Problem description
Each line of the material that mentions the word "This" is to be copied.

Supplied material
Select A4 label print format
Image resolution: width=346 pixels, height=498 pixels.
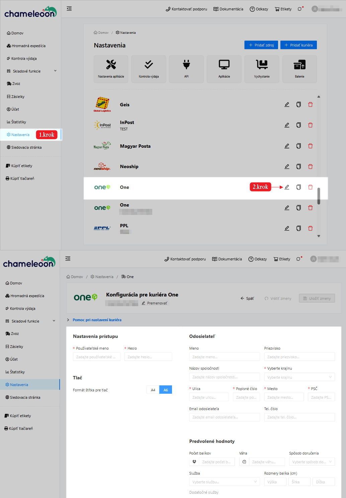(x=153, y=390)
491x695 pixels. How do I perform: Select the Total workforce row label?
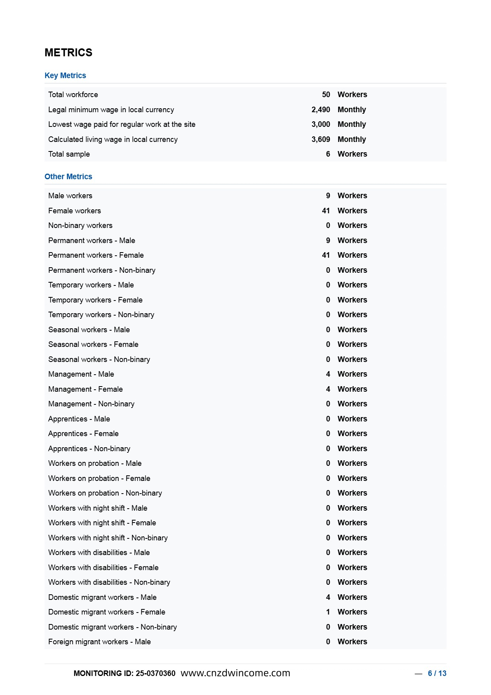(x=73, y=95)
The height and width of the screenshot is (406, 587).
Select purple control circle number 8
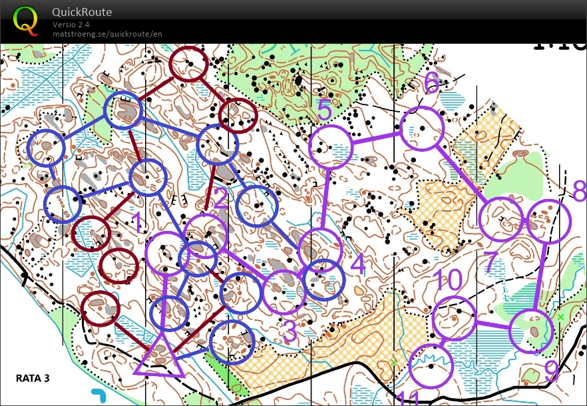click(x=549, y=222)
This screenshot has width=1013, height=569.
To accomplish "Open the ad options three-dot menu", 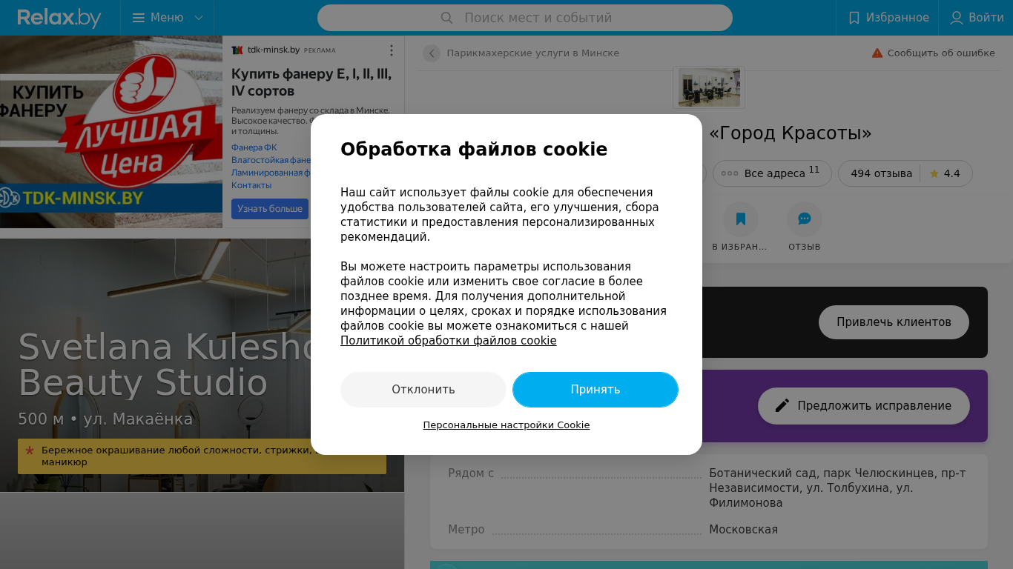I will pyautogui.click(x=392, y=50).
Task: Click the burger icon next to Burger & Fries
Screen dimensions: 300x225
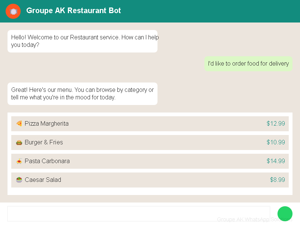Action: point(19,142)
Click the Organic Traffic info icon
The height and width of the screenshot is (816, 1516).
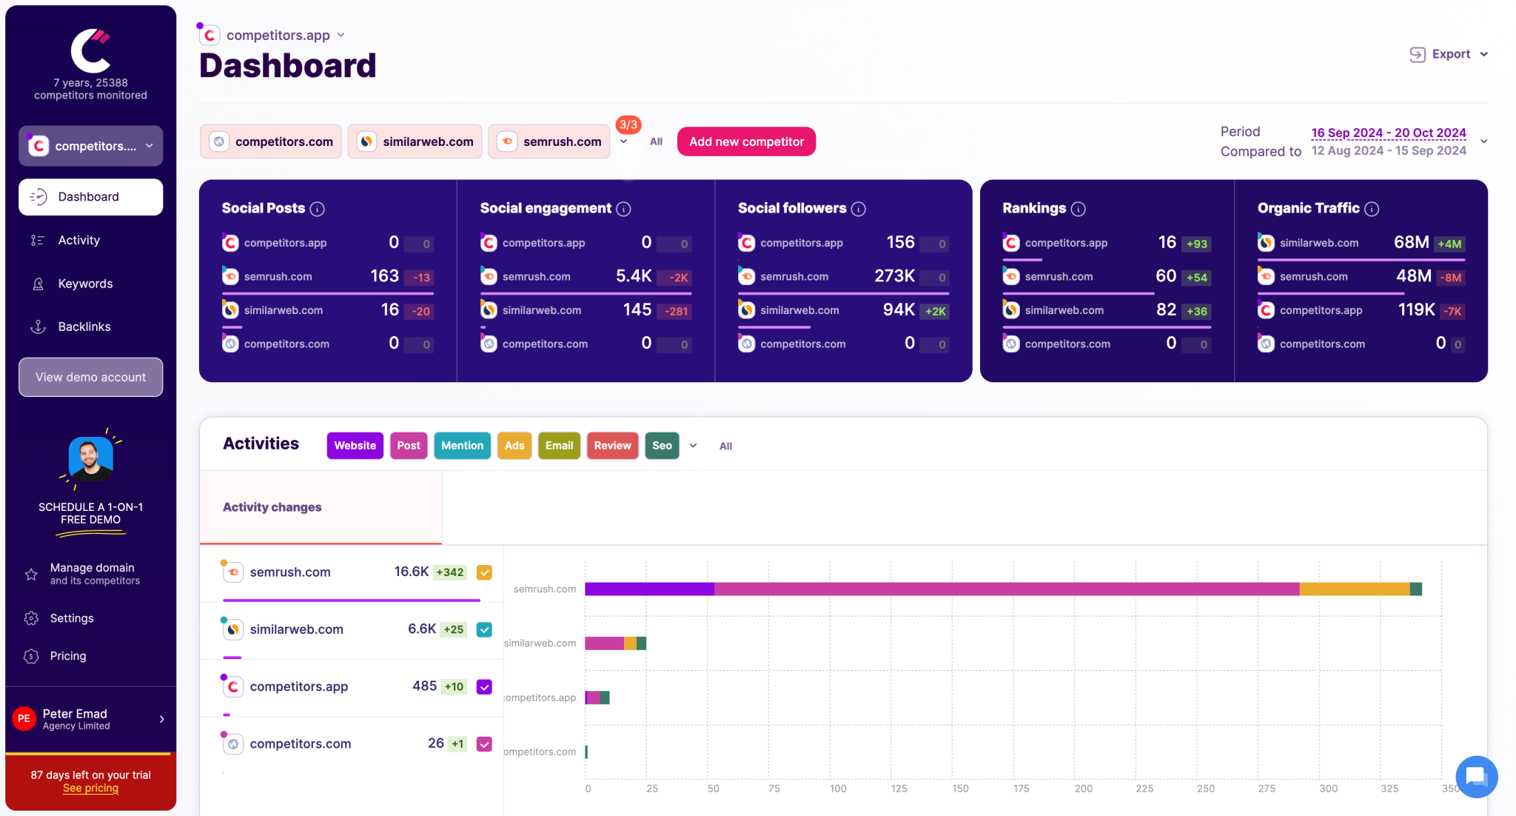coord(1372,209)
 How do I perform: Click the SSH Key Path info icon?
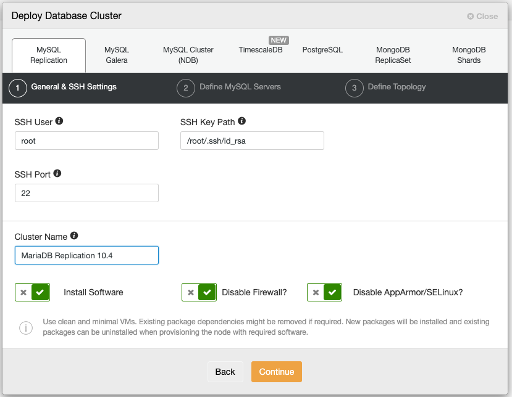(x=241, y=121)
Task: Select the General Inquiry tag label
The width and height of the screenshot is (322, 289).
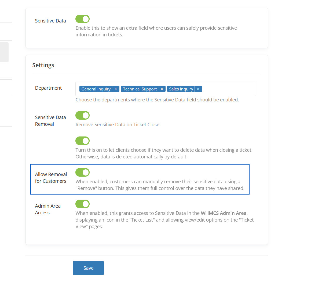Action: pyautogui.click(x=96, y=89)
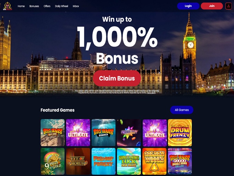Click the blue Login button
Image resolution: width=234 pixels, height=176 pixels.
click(x=188, y=6)
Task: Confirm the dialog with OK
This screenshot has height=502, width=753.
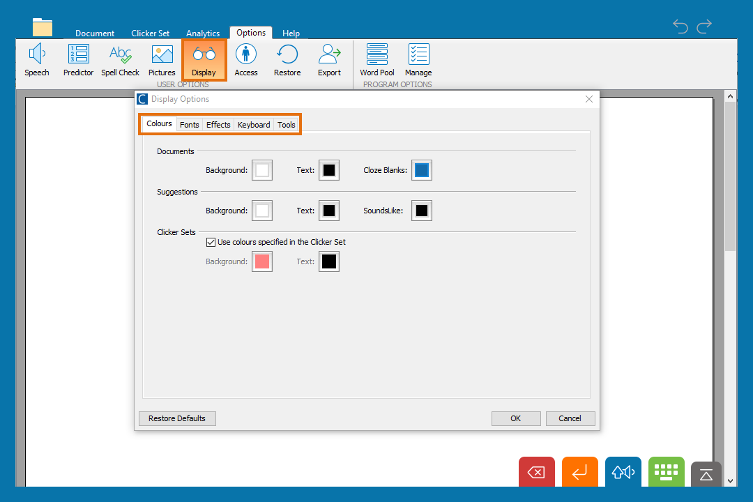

Written solution
This screenshot has width=1013, height=569.
This screenshot has height=502, width=753.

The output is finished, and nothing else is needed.